### THINGS TO DO
a: Answer these about the post on undefined behavior, one answer a line, marked the same way:
(i) What do the gcc maintainers reportedly compile before releasing a new version?
(ii) In the case tied to the sourceware bugzilla link, who made the remark, and about what?
(iii) According to the author, what happens when a miscompilation is reported to the maintainers?
b: The post on undefined behavior quotes passages from the other participant on lines that begin with ">". Give the opening words of every such passage.
c: Write the next few sentences of the post on undefined behavior, keeping the author's voice and line of argument.

Benchmark code (even with undefined behaviour, as present in pretty
much every program) is necessary to be able to show off what one has
done. Real code from real programmers is, at best, seen as a
necessary evil. When the compiler maintainers break their programs,
that worked in a previous version, and this is reported, they find
some case of "undefined behaviour", and reject the bug as invalid.
There seem to be some factors that moderate their zest for summoning
nasal demons. I guess that the people who sign their paychecks get
annoyed when they break code that is important to those people, so,
from what I have read, the gcc maintainers compile many packages of a
Linux distribution before releasing a new version these days. And
maybe not all of the gcc and LLVM compiler maintainers believe in the
large power of nasal demons, but those that do have enough influence
that the overall outcome is as described above, and when communicating
with programmers, or discussing these issues, the belief system comes
through, e.g., in phrases like "code written by people who should
never have been allowed to touch a keyboard"
<
https://www.sourceware.org/bugzilla/show_bug.cgi?id=12518#c4> (in
this case wrt a standard C library function by a library maintainer,
so it is not limited to compiler maintainers).
>No, that is
>conspiracy theory nonsense, and that kind of drivel is
>counter-productive in the grand aim of all this, which must surely be to
>help programmers get their source code correct and generate efficient
>object code.
Given that the nasal demon stuff helps with neither objective (except
for the notion of "correct" that nasal demon advocates often use), it
is obvious that these are not the primary objectives of the gcc and
LLVM maintainers.
Concerning "conspiracy theory": The belief system of the LLVM and gcc
maintainers has been publically outlined in
<
http://blog.llvm.org/2011/05/what-every-c-programmer-should-know.html>,
and by many nasal demon advocacy posts, e.g., yours. There is no
conspiracy and no theory about it: It's publically documented.
>Two is to work with compiler developers towards
>documenting the assumptions you want and making them a feature of the
>tools - compiler writers are open to that.
I have yet to see evidence of that.
>(If it really /were/ a miscompilation, you'd file a bug with gcc and
>they would work towards fixing it.)
My experience is that they mark it as invalid for some reason or other
(but containing "undefined behaviour" is a favourite), and
consequently don't fix it.

### RECORD SET
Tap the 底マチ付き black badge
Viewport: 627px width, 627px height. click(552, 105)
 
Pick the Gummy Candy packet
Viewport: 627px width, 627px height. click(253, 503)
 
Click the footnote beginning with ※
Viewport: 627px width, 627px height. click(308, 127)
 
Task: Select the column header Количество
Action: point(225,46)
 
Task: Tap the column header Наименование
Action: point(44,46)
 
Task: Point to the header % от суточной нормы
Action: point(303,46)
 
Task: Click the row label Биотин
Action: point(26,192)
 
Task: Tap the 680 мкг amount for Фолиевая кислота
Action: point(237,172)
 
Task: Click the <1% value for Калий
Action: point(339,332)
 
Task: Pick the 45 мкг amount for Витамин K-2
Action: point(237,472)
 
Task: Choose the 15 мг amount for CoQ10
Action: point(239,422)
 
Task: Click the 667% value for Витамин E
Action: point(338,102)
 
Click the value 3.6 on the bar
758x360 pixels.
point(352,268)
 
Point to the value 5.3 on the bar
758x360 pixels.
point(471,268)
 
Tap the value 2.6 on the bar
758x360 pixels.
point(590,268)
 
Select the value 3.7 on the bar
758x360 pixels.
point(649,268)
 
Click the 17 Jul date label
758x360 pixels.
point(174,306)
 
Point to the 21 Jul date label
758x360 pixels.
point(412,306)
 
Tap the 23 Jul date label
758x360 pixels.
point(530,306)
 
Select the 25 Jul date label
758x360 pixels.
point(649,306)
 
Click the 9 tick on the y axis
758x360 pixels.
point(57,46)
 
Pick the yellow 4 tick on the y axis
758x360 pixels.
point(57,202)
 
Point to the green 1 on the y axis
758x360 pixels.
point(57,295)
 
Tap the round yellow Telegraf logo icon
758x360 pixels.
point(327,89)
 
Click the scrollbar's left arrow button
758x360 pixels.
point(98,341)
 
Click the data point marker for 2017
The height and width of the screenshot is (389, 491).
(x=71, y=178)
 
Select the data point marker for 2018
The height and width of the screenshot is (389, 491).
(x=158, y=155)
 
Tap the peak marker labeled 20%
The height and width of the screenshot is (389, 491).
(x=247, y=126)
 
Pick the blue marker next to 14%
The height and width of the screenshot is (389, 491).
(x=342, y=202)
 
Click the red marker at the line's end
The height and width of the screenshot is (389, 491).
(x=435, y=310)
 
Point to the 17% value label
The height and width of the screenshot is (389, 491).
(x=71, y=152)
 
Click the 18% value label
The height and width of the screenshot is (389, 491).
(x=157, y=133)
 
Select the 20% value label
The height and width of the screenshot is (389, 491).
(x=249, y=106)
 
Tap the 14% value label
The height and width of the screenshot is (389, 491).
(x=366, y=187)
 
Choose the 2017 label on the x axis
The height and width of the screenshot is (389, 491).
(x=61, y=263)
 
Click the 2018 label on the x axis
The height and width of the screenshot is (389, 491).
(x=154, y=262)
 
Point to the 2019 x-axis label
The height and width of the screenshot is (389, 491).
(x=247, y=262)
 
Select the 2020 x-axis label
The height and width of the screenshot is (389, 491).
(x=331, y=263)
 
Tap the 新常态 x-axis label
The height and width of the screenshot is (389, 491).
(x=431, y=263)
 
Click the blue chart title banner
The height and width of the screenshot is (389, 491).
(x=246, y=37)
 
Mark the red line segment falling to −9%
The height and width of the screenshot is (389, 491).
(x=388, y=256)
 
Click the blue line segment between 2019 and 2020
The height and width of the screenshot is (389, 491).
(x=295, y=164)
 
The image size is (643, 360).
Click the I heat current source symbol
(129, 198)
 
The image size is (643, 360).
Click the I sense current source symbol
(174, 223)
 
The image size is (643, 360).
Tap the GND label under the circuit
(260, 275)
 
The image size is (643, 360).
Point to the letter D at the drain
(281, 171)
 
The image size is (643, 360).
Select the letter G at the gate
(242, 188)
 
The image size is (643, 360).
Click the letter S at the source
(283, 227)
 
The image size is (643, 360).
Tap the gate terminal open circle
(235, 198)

### RESULTS FOR EACH TASK
a:
(i) Many packages of a Linux distribution.
(ii) A library maintainer, about a standard C library function.
(iii) They mark it as invalid for some reason, often that it contains "undefined behaviour", and don't fix it.

b:
"No, that is conspiracy theory nonsense"
"Two is to work with compiler developers"
"(If it really /were/ a miscompilation"

c:
>> That would mean to
>> distribute the program in binary form only; that's not a big burden
>> for proprietary software, but it's not an appropriate suggestion for
>> free software. So, through this irresponsibility of its maintainers,
>> gcc is becoming a compiler that's more appropriate for proprietary
>> software than for free software. Way to go!
>>
>
>Have you ever thought that constructive dialogue with the gcc developers
>might be more helpful than accusations?
Yes, once upon a time I thought that. Experience has proved
otherwise.
Actually, it's more complicated: In the beginning I had constructive
dialogue with the gcc maintainer. Maintainership changed, and the
dialogue aspect became less productive. At some point, it became
obvious that reporting bugs is pointless. I still had dialogue with a
gcc maintainer, but he pretended not to understand what the intended
behaviour of a program is. And various sources (including
<
http://blog.llvm.org/2011/05/what-every-c-programmer-should-know.html>)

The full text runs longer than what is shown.